Ainsi, à l’instar de Podz, Gervais a misé sur les gros plans afin de faire ressentir l’émotion vécue par son personnage, un jeune homme victime d’un accident de la route qu’incarne Niels Schneider. Sur le point de rendre son dernier souffle, il voit alors défiler des bribes de sa vie.
«Pour moi, il était important que l’on s’identifie au personnage, qu’on puisse être assis à sa place dans le siège du conducteur, explique le réalisateur joint au téléphone. J’ai misé sur le regard de Niels qui se promène dans ses projections. J’ai réfléchi à la manière d’amener les flashbacks. À mon sens, on ne se voit pas souvent dans ses propres flashbacks, j’ai donc préféré qu’il demeure comme un spectateur flottant dans ces prises-là.»
Alors que défilent ses souvenirs, le jeune homme aperçoit un avant-goût de ce que sera la vie des siens après son passage: «J’ai eu l’occasion, voire la chance, de côtoyer la mort de près. J’avais 25 ans à l’époque; j’ai toujours trouvé que c’était une expérience fascinante, enrichissante, apaisante. Pendant un instant, j’étais déconnecté de la vie en me disant qu’elle allait continuer sans moi.»
«Je n’ai pas vu du tout défiler ma vie, poursuit-il; je réfléchissais plutôt au moment que je vivais et à ce qui allait se passer après ma mort, à ce que j’allais laisser derrière moi, aux gens qui allaient me survivre et comment ma mort allait les influencer. Le temps devient élastique lorsqu’on passe proche de la mort, les choses se passent à la fois très vite et très lentement. Il y a une grande dose d’endorphine qui est sécrétée dans ces moments-là, ce qui donne un effet psychédélique, et c’est ce que j’ai voulu recréer.»
Tandis que le jeune homme agonise sur l’autoroute en pleine heure de pointe, et que le drame intimiste se transforme peu à peu en fait divers selon la valeur des plans, Charles Gervais se permet un passage vers l’infiniment grand.

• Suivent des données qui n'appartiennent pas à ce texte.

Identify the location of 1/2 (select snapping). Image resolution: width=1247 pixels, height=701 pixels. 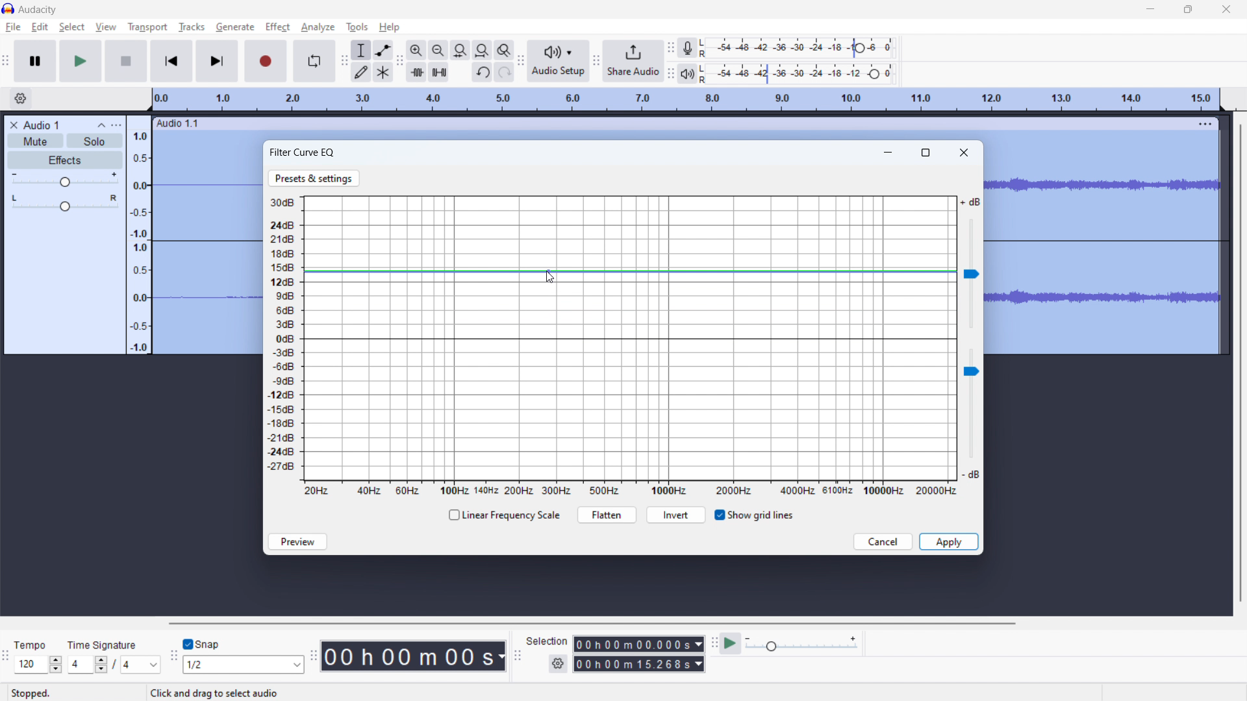
(244, 664). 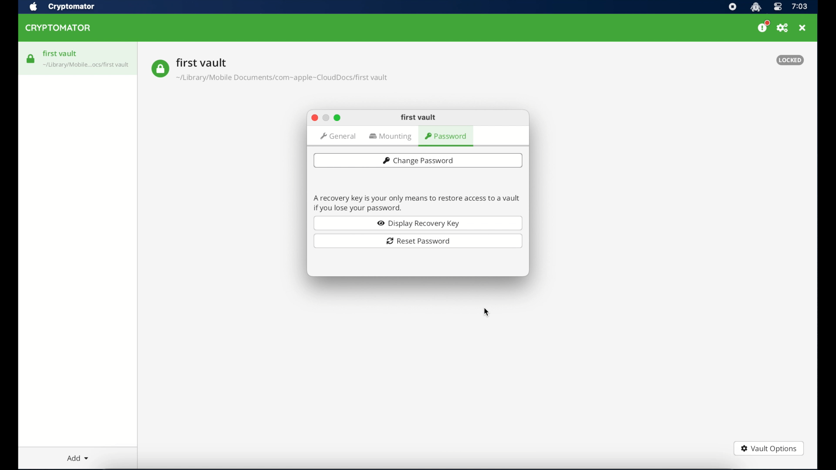 I want to click on change password, so click(x=418, y=160).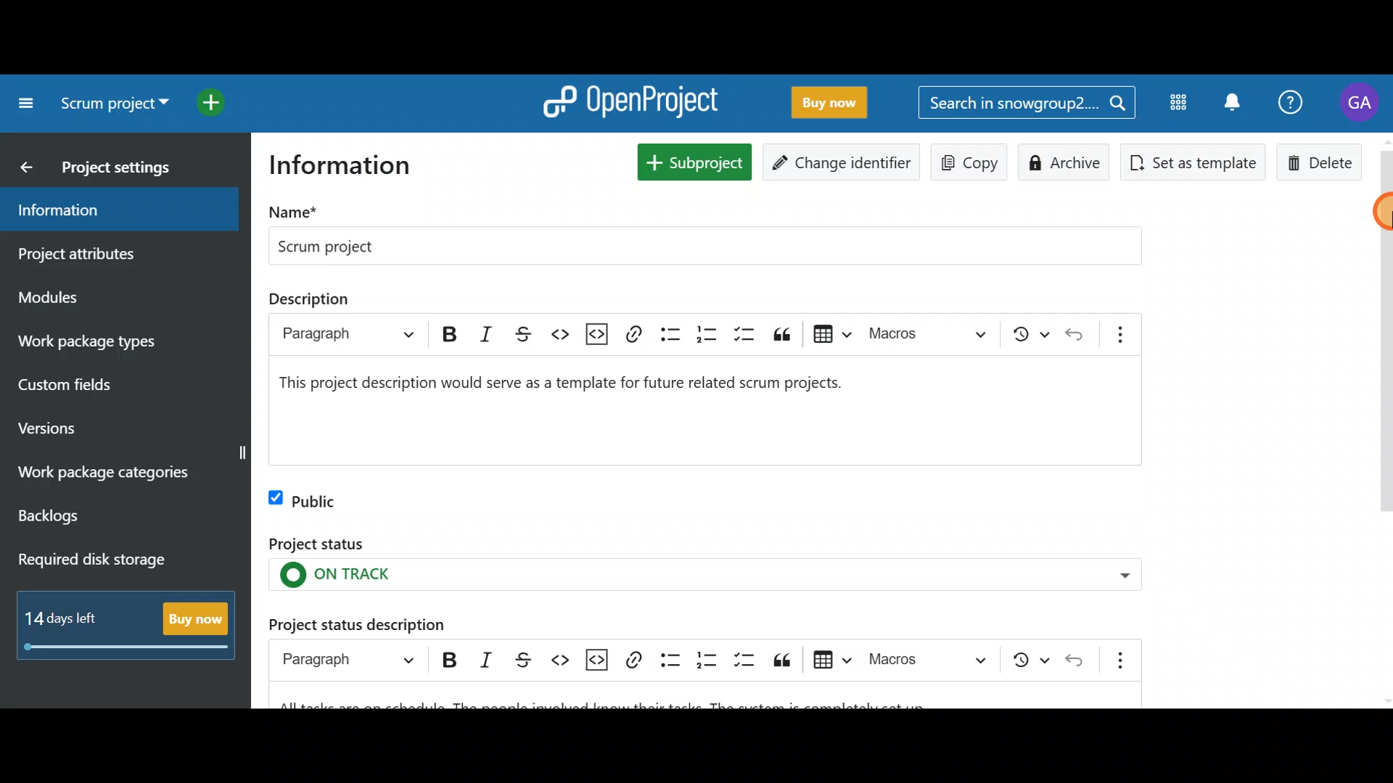 Image resolution: width=1393 pixels, height=783 pixels. I want to click on insert table, so click(833, 334).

«Au début, je cherchais une clé pour lancer les spectateurs. Et ce qui me semblait la clé la plus totale, c’était la Voie lactée et la galaxie voisine qui, selon les prédictions de la NASA, vont entrer en collision d’ici quatre ou cinq milliards d’années et former une nouvelle entité. Si ça se passe à cette échelle-là, c’est qu’on est aussi le produit d’une infinité de collisions, du Big Bang jusqu’à l’Éternité. L’être humain entre constamment en collision avec d’autres êtres humains, avec la matière, et en ressort constamment transformé.»
En parallèle, Collisions nous transporte également vers l’infiniment petit: «En passant près de la mort, j’ai trouvé cela réconfortant de me rendre compte que j’étais le produit de toutes ces collisions d’atomes et que quelque part, j’allais continuer à avoir un certain impact sur ceux que j’avais connus grâce à l’influence des collisions que j’avais eues avec eux. De façon métaphorique, notre conversation nous met en collision tous les deux et va nous transformer. C’est ce qui arrive à chaque rencontre et ce qui nous permet de survivre à travers le contact qu’on a eu avec les gens.»